Re: [PATCH] perf/core: Introduce cpuctx->cgrp_ctx_list

Namhyung Kim <namhyung@xxxxxxxxxx> · Wed, 4 Oct 2023 08:01:14 -0700

Hi Ingo,

On Wed, Oct 4, 2023 at 12:26 AM Ingo Molnar <mingo@xxxxxxxxxx> wrote:
>
>
> * Namhyung Kim <namhyung@xxxxxxxxxx> wrote:
>
> > AFAIK we don't have a tool to measure the context switch overhead
> > directly.  (I think I should add one to perf ftrace latency).  But I can
> > see it with a simple perf bench command like this.
> >
> >   $ perf bench sched pipe -l 100000
> >   # Running 'sched/pipe' benchmark:
> >   # Executed 100000 pipe operations between two processes
> >
> >        Total time: 0.650 [sec]
> >
> >          6.505740 usecs/op
> >            153710 ops/sec
> >
> > It runs two tasks communicate each other using a pipe so it should
> > stress the context switch code.  This is the normal numbers on my
> > system.  But after I run these two perf stat commands in background,
> > the numbers vary a lot.
> >
> >   $ sudo perf stat -a -e cycles -G user.slice -- sleep 100000 &
> >   $ sudo perf stat -a -e uncore_imc/cas_count_read/ -- sleep 10000 &
> >
> > I will show the last two lines of perf bench sched pipe output for
> > three runs.
> >
> >         58.597060 usecs/op    # run 1
> >             17065 ops/sec
> >
> >         11.329240 usecs/op    # run 2
> >             88267 ops/sec
> >
> >         88.481920 usecs/op    # run 3
> >             11301 ops/sec
> >
> > I think the deviation comes from the fact that uncore events are managed
> > a certain number of cpus only.  If the target process runs on a cpu that
> > manages uncore pmu, it'd take longer.  Otherwise it won't affect the
> > performance much.
>
> The numbers of pipe-message context switching will vary a lot depending on
> CPU migration patterns as well.
>
> The best way to measure context-switch overhead is to pin that task
> to a single CPU with something like:
>
>    $ taskset 1 perf stat --null --repeat 10 perf bench sched pipe -l 10000 >/dev/null
>
>    Performance counter stats for 'perf bench sched pipe -l 10000' (10 runs):
>
>             0.049798 +- 0.000102 seconds time elapsed  ( +-  0.21% )
>
> as you can see the 0.21% stddev is pretty low.
>
> If we allow 2 CPUs, both runtime and stddev is much higher:
>
>    $ taskset 3 perf stat --null --repeat 10 perf bench sched pipe -l 10000 >/dev/null
>
>    Performance counter stats for 'perf bench sched pipe -l 10000' (10 runs):
>
>               1.4835 +- 0.0383 seconds time elapsed  ( +-  2.58% )

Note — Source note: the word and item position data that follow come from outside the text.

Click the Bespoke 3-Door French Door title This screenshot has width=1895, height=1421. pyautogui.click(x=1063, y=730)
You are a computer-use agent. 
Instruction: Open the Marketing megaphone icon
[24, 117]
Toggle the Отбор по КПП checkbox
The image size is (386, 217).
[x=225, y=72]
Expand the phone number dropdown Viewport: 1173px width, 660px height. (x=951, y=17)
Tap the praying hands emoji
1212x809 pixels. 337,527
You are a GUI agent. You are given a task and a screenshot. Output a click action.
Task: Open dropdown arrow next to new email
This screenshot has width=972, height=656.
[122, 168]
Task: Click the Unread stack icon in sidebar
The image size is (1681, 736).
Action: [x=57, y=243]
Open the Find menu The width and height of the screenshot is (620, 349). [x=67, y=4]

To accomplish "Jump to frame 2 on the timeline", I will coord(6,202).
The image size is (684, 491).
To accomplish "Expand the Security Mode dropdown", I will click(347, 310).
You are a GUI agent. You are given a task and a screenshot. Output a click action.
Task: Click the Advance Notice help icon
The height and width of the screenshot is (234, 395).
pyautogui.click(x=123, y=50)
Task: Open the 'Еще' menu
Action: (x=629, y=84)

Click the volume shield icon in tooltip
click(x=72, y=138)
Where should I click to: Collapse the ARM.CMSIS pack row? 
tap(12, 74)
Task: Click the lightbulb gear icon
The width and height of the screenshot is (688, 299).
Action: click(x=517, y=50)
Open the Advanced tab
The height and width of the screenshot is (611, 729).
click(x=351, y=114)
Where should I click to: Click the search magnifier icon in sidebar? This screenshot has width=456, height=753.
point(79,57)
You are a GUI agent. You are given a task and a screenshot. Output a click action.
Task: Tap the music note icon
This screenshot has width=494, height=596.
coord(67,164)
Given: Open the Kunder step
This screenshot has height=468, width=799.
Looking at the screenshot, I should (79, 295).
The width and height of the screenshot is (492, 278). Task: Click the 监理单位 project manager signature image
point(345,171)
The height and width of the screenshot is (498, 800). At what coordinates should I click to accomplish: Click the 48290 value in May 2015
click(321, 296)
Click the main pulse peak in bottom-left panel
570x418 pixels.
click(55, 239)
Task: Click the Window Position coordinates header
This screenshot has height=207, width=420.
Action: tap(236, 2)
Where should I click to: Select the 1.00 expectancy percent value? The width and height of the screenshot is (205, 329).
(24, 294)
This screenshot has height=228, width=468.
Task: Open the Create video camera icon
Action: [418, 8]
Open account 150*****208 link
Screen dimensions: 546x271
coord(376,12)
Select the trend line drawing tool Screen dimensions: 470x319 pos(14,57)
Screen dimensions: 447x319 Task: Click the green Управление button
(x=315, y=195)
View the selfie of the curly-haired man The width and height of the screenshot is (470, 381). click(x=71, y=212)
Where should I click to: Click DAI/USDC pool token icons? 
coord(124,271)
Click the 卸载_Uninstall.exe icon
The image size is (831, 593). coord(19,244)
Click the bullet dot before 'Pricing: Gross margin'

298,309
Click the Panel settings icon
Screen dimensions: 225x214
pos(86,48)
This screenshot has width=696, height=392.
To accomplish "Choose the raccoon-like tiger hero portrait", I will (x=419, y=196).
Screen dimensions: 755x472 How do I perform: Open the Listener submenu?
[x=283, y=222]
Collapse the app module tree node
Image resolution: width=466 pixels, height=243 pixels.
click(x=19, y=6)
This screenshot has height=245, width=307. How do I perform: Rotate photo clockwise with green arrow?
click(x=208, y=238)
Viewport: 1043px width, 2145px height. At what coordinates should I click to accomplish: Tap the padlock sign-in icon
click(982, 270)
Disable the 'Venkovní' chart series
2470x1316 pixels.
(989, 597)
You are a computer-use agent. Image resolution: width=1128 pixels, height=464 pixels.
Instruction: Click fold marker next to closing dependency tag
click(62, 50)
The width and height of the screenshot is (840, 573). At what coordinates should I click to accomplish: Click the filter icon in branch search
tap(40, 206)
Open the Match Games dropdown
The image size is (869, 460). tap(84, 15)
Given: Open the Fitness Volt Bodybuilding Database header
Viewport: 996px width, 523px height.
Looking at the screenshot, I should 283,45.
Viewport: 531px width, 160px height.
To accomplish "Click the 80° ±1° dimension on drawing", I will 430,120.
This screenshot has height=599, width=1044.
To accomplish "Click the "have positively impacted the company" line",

Thanks for taking your time.  I should have said I also tried this.
But the problem is that it doesn't need the pure context switch.
It needs to switch to a different cgroup to trigger the overhead.

For example, I counted the number of context switches.

  $ perf stat -e context-switches,cgroup-switches \
  > perf bench sched pipe -l 10000 > /dev/null

   Performance counter stats for 'perf bench sched pipe -l 10000':

            20,001      context-switches
            20,001      cgroup-switches

But if I use the taskset,

  $ perf stat -e context-switches,cgroup-switches \
  > taskset -c 0 perf bench sched pipe -l 10000 > /dev/null

   Performance counter stats for 'taskset -c 0 perf bench sched pipe -l 10000':

            20,003      context-switches
                 2      cgroup-switches

So the regression didn't happen when I used taskset because
the two tasks run on the cpu without changing cgroups.

Maybe I can add an option to perf bench sched to place
senders and receivers in different cgroups.

Thanks,
Namhyung